ロードバランサーを使用して Kafka への外部アクセスを実現するには

  1. コンポーネントの CR で次のように設定し、構成を適用します。

    spec:
      externalAccess:
        type: loadBalancer
        loadBalancer:
          domain:                 --- [1]
          prefix:                 --- [2]
    
          sessionAffinity:        --- [3]
          sessionAffinityConfig:  --- [4]
            clientIP:
              timeoutSeconds:     --- [5]
    
    • [1](必須)``domain`` を、Kubernetes クラスターのドメイン名に設定します。

      実行中のクラスターでこの値を変更する場合、クラスターをローリングする必要があります。

    • [2](省略可)``prefix`` を設定して、デフォルトのロードバランサープレフィックスを変更します。デフォルトでは、コンポーネント名です(例: controlcenterconnectreplicatorschemaregistryksql)。

      この値は DNS エントリに使用されます。コンポーネントの DNS 名は <prefix>.<domain> となります。

      設定されていない場合のデフォルトの DNS 名は <component name>.<domain> になります(例: controlcenter.example.com)。

      複数の Kafka クラスターを実行しているときは、DNS の競合を避けるために、コンポーネントごとにデフォルトプレフィックスの変更が必要となる場合があります。

      実行中のクラスターでこの値を変更する場合、クラスターをローリングする必要があります。

    • [3] コンシューマー REST Proxy でクライアント IP ベースのセッションアフィニティを有効にする場合に必須です。

      REST Proxy を Kafka コンシューマーで使用する場合は、 ClientIP に設定します。セッションアフィニティの詳細については、「Kubernetes Service」を参照してください。

    • [4] [3] で sessionAffinity: ClientIP を設定した場合に、セッションアフィニティの構成を格納します。

    • [5] ClientIP タイプのセッションのスティッキー時間(秒数)を指定します。

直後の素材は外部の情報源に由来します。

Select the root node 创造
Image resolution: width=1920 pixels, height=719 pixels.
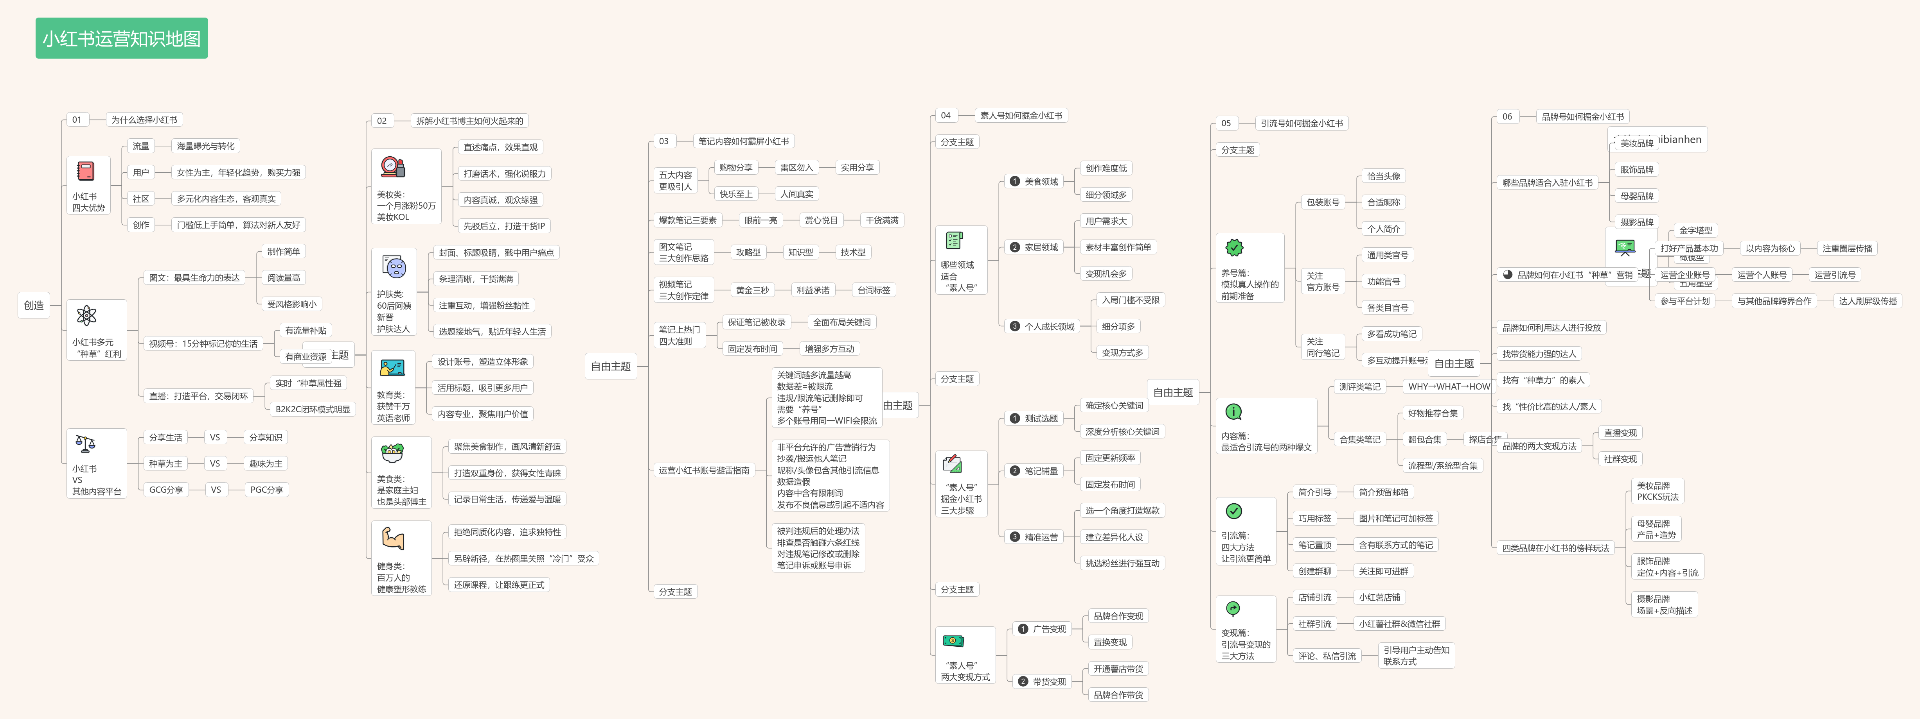[34, 305]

この値は、0 より大きく、86400 (1 日)以下でなければなりません。

      デフォルト値は 10800 (3 時間)です。

  2. ロードバランサーを追加した各 Confluent Platform コンポーネントの DNS エントリを追加します。

    外部ロードバランサーが作成されたら、コンポーネントロードバランサーに関連付けられた DNS エントリを DNS テーブル(または、プロバイダー環境によって認識された DNS エントリの取得に使用する手段)に追加します。

    Confluent Platform コンポーネントの DNS エントリを取得するには以下が必要です。

    • ステップ 1 で設定した Kubernetes クラスターのドメイン名

    • コンポーネントのロードバランサーの外部 IP

      外部 IP を取得するには、以下のコマンドを使用します。

      kubectl get services -n <namespace> -ojson
      
    • コンポーネントの prefix (前述のステップ 1 で設定した場合)。それ以外の場合は、デフォルトのコンポーネント名。

    DNS 名は prefixdomain 名から成ります(例: controlcenter.example.com)。

ロードバランサーを使用した外部アクセスの構成に関するチュートリアルのシナリオについては、ロードバランサーの使用に関するクイックスタートチュートリアル を参照してください。

ロードバランサーを使用した Confluent コンポーネントへの内部アクセス

Kubernetes がプライベートサブネット内または VPC ピアリングされたクラスターの範囲内で実行されている場合は、Kafka や他の Confluent Platform コンポーネントの間で VPC 対 VPC のピアリング接続に使用される内部ロードバランサーを構成できます。

内部ロードバランサーを設定するには、内部アノテーションにより外部リスナーを使用します。

Kafka の CR は以下のようになります。

spec:
    listeners:
      external:
        externalAccess:
          loadBalancer:
            annotations:         --- [*]

その他の Confluent コンポーネントの CR は以下のようになります。

spec:
  externalAccess:
    type: loadBalancer
    loadBalancer:
      annotations:               --- [*]

[*] 以下のプロバイダー固有アノテーションを追加して、該当プロバイダー用の内部ロードバランサーを作成します。

Azure
service.beta.kubernetes.io/azure-load-balancer-internal: "true"
AWS

service.beta.kubernetes.io/aws-load-balancer-internal: "0.0.0.0/0"

インターネットからのすべてのトラフィックを許可するセキュリティグループの作成が望ましくない場合は、より厳格な CIDR を指定できます。

GCP
cloud.google.com/load-balancer-type: "Internal"

その他のロードバランサー設定については、Kafka にアクセスする場合は「ロードバランサーを使用した Kafka への外部アクセス」を、他の Confluent Platform コンポーネントにアクセスする場合は「ロードバランサーを使用した他の Confluent Platform コンポーネントへの外部アクセス」をそれぞれ参照してください。